If only the entire comic could have been done in such a rush!

And Jason Todd’s return has been notable only for its blandness. He came back as the Red Hood a couple of years ago under Judd Winick’s control, and he was able to make his return much more dramatic, the tension between Batman and his largest mistake at least attempted to be compelling. But Morrison, full with another dynamic to exploit (Jason Todd against Dick Grayson, the failed Robin against the successful, the rebellious against the loyal!), but the only time Morrison begins to develop this dynamic, we get an insane Jason Todd emoting from the soapbox about how much better he is than Batman because he “beat his archenemy” (he didn’t, his sidekick did) and accusing Dick Grayson of killing Batman, two moments completely out of the blue played for shock value from a Lazarus-pit-deranged villain.

This issue has no denouement, no resolution outside of one side smashing the other side up so good they can’t fight back anymore, besides the tantalizingly good one page dealing with Scarlet, The Red Hood’s sidekick. But even then, as a character not given any voice before, who’s had to construct her own confidence as the page’s bear out, a foil to Dick Grayson as Batman from before, the resolution of all her hard work is the ability to take off her Dollotron face, and become someone else. All of this told in one or two page segments over the issues, culminating in her finally being able to take down The Flamingo whereas before she’d only played obedient sidekick to The Red Hood, a great moment of character development spread out over the three issues. Then Morrison shoves her off the page with a deus ex machina resolution to her problem, riding into the sunset to intrigue us readers no more. I’d like to see more of her, later, but with Bats coming back, she’ll probably pull a Seven Soldiers and disappear into the aether.

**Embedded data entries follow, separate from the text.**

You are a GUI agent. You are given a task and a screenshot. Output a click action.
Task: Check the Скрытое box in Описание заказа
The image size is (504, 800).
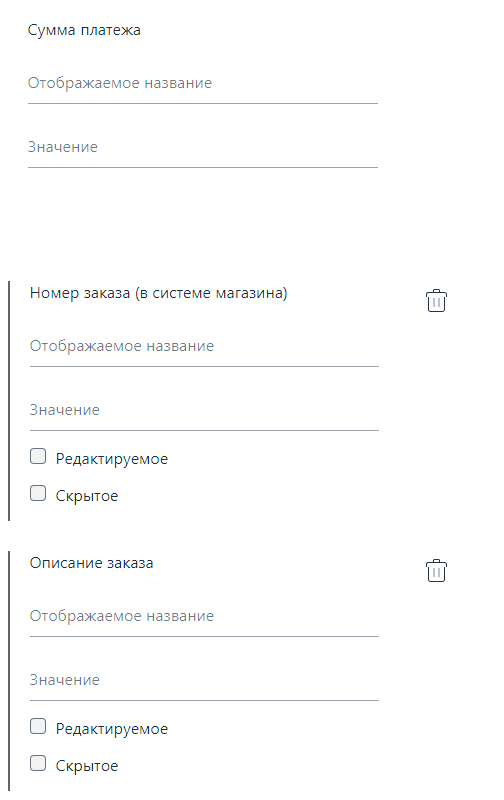(x=38, y=763)
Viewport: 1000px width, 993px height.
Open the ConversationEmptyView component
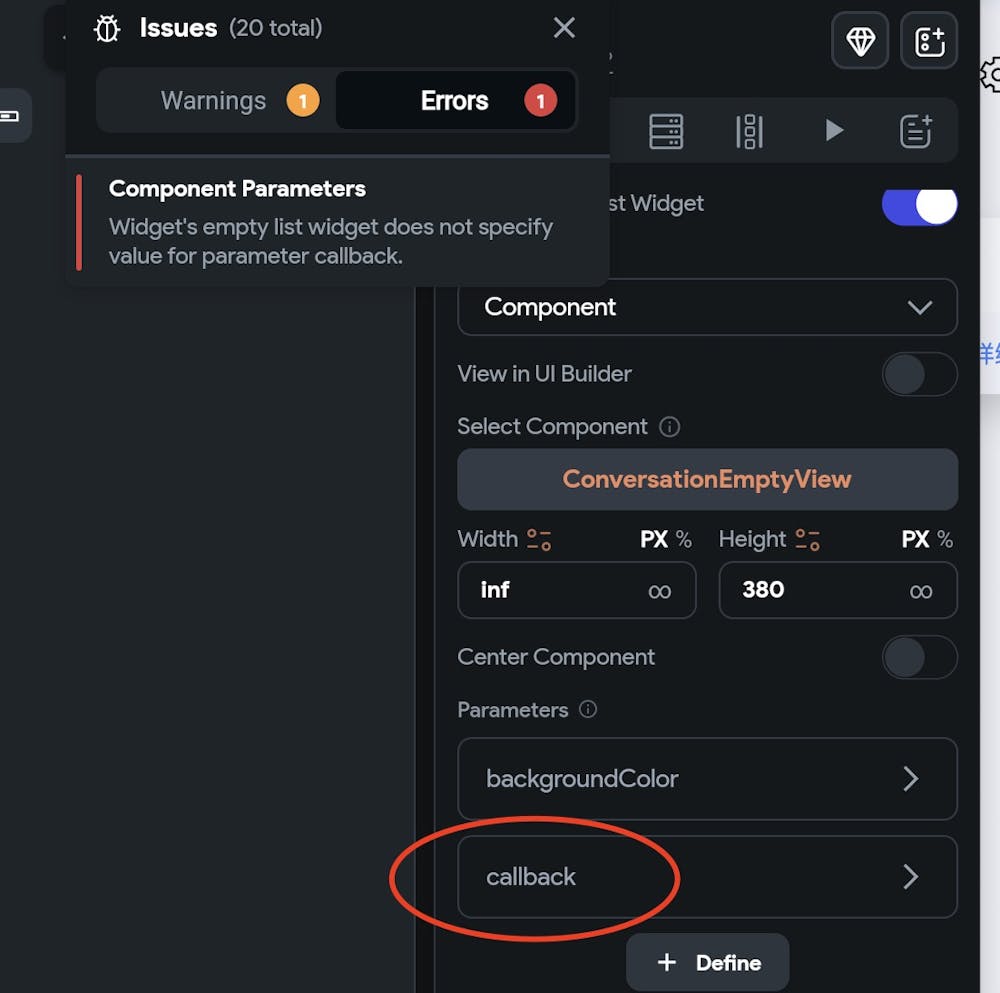707,479
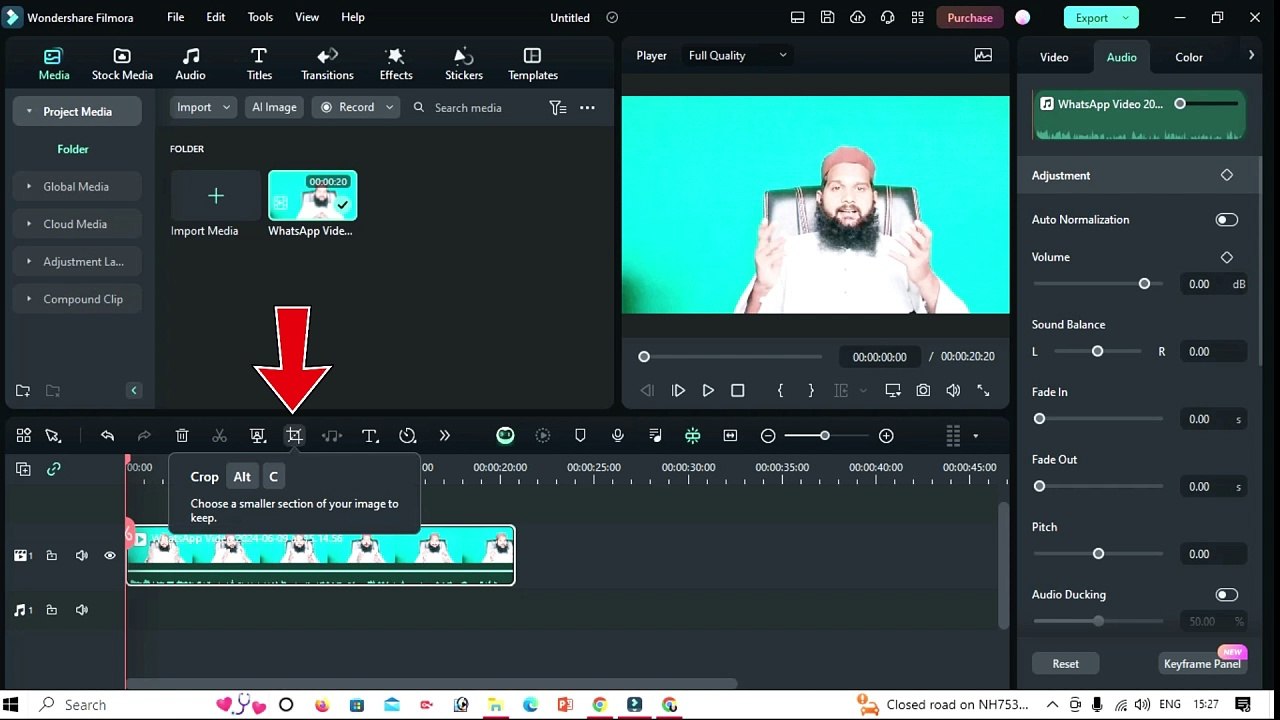Enable Audio Ducking
The width and height of the screenshot is (1280, 720).
tap(1226, 594)
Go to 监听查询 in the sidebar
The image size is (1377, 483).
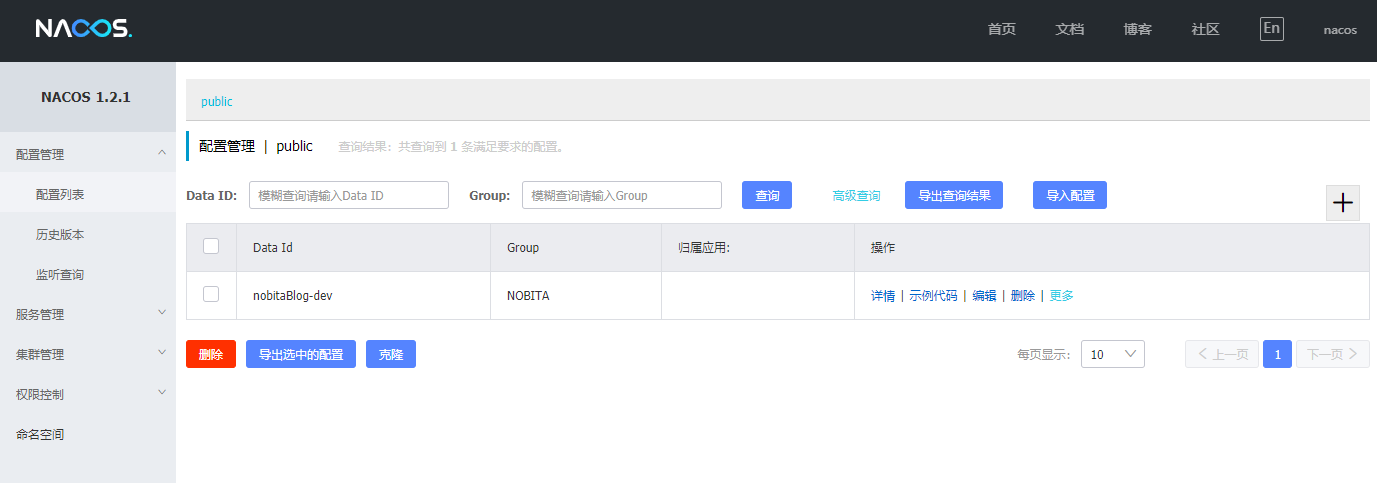point(60,274)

And, next issue, there’s even more status quo change with Batman coming back, all this upsetting the six issues we’ve had so far of the new Batman and Robin, cutting short any development this pair could have. The first three issues were Morrison at his best, recreating Gotham, Batman, and Robin with one fell swoop of psychedelic noir goodness, but these last three issues have been violence for no reason stopped by resolutions without reason. Maybe Stewart can pull some clarity from Morrison.

And have you guys heard about his new Vertigo mini-series? Joe the Barbarian? That thing does not look good, as a children’s story (the toys come alive!) turned into a vertigo mess, described without irony as Home Alone by way of Lord of the Rings. At least Sean Murphy, the artist, is a little interesting, able to texturize a bland manga style into something remotely resembling visual inventiveness. Eh, we’ll see. This is one of the bland Morrison moments barely worth experiencing.